MP calls for urgent action on NHS gagging clauses

27 Feb 2013
Tim and the Lib Dems at WGH

Cumbrian MP Tim Farron has asked the government to act on evidence unearthed by the Health Service Journal into gagging clauses in the NHS.

Over 500 'compromise agreements' were signed across 20 hospital trusts and 24 primary care trusts between March 2009 and March 2012. The Health Service Journal estimate that 80% of trusts have 'at least one compromise agreement' and that 98% of those agreements contained a confidentiality clause.

Ninety of the agreements were with clinicians and the average payout per agreement was £29,000.

NHS organisations can also sign 'mutually agreed resignation payments'. According to the House of Commons Public Accounts Committee over 200 requests were made to the Treasury to make special or mutually agreed resignation payments between April 2011 and the end of 2012. The range of these payouts is between £190,000 and £250,000.
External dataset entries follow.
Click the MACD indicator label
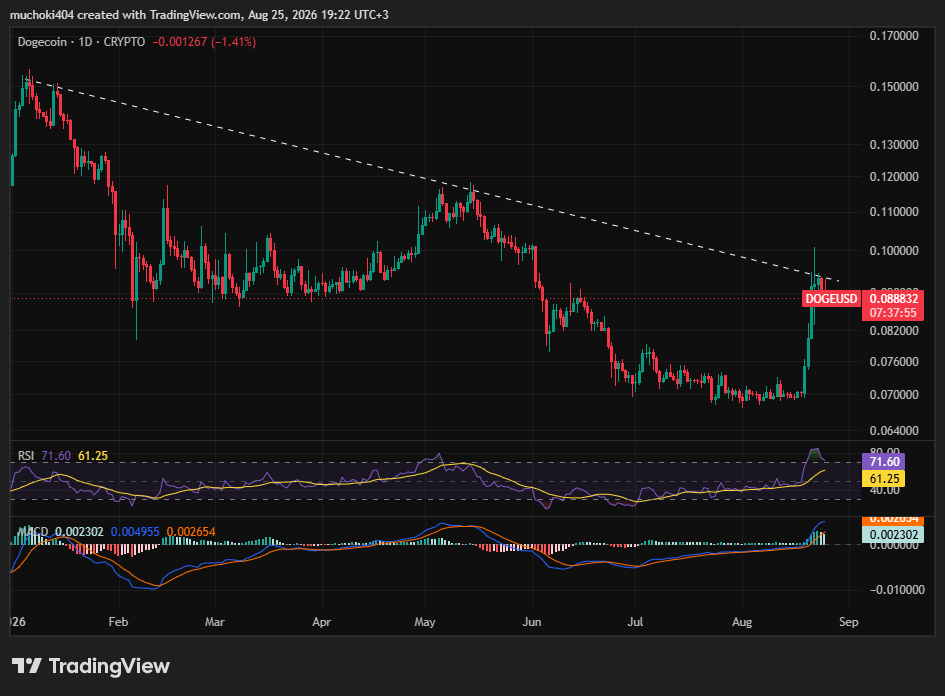The width and height of the screenshot is (945, 696). coord(33,531)
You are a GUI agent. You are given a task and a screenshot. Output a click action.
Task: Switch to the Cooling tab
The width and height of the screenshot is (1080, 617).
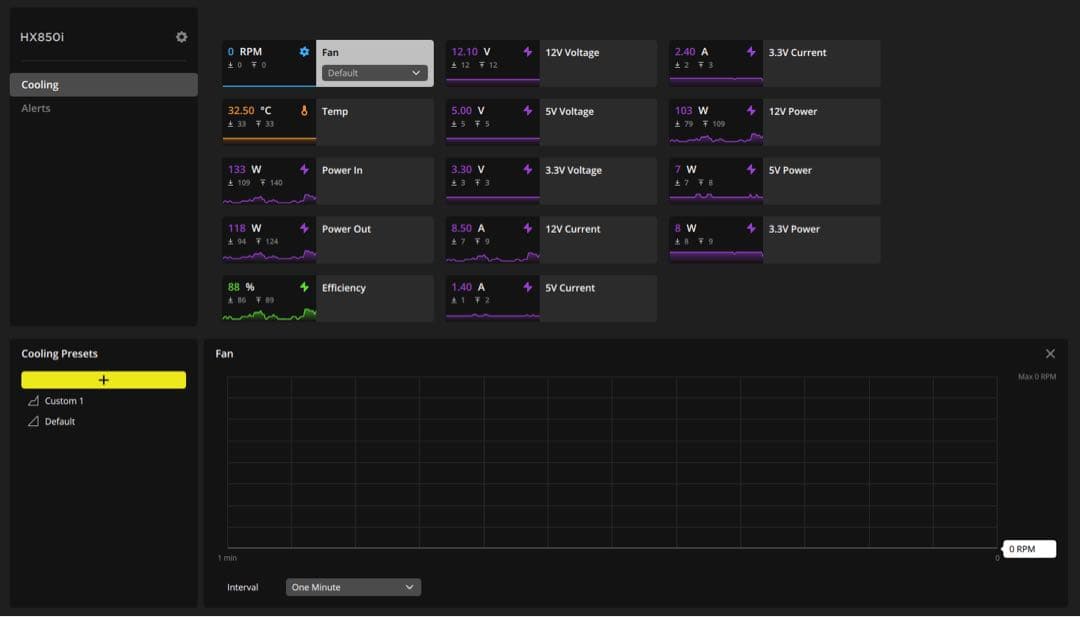[103, 85]
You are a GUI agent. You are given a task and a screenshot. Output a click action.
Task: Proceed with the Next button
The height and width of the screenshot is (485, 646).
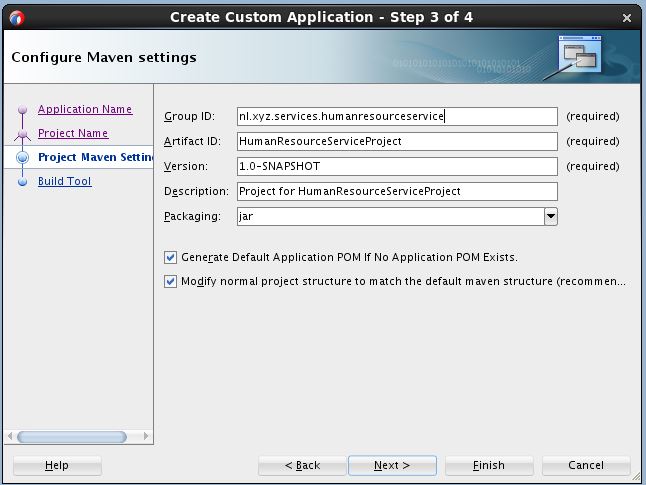click(392, 465)
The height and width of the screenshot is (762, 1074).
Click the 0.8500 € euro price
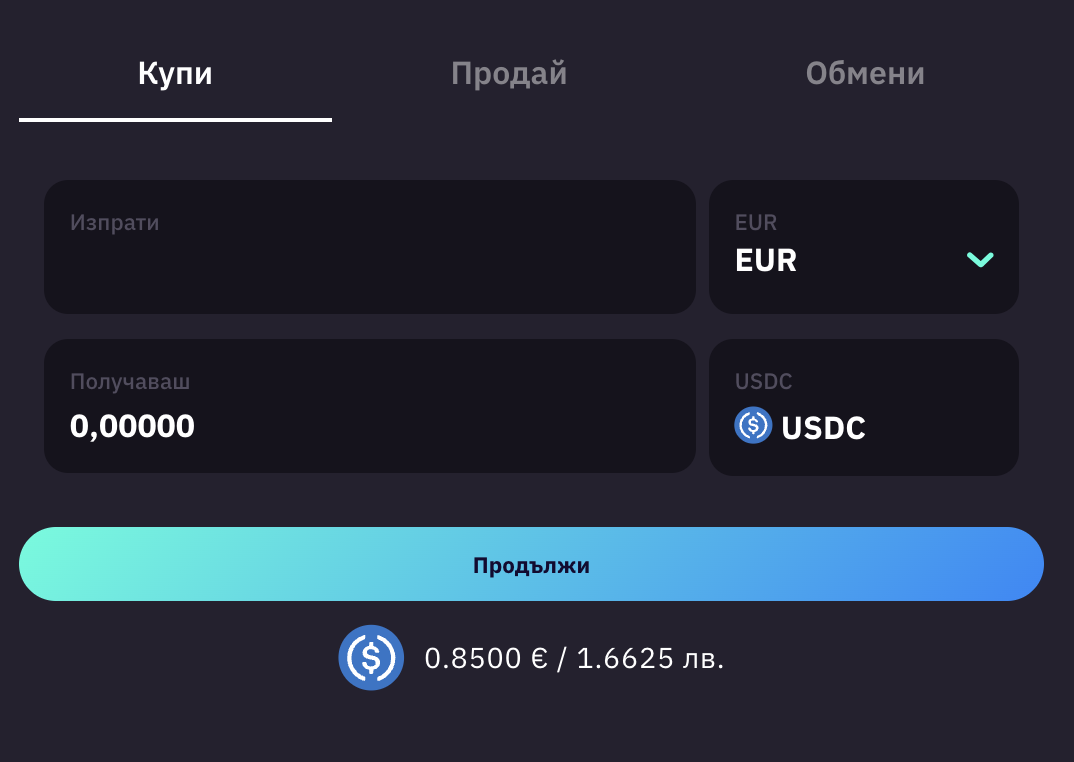(486, 658)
Tim has called for an end to NHS confidentiality deals such as those used at the University Hospitals of Morecambe Bay NHS Foundation Trust (UHMBT).

UHMBT and its former chief executive, Tony Halsall, signed a confidentiality deal when Mr Halsall stepped down in February 2012.

The deal prevents the disclosure of details of his departure, including whether he worked his six-month notice period and whether he was paid for it. The trust's interim chairman, Sir David Henshaw, told the North West Evening Mail that such agreements are common in both the public and private sectors and are "part of the legal structure of this country".

Tim has written to the Secretary of State for Health, Jeremy Hunt MP, and asked him to write to every NHS trust in the country and instruct them to not use these deals.

Tim said: "This evidence shows the widespread nature of these gagging clauses, which is frankly awful and shocking.

"I think it's important that the public knows these things, and then the public can make a judgement as to whether what the trust did was right and whether what the NHS as a whole did was right."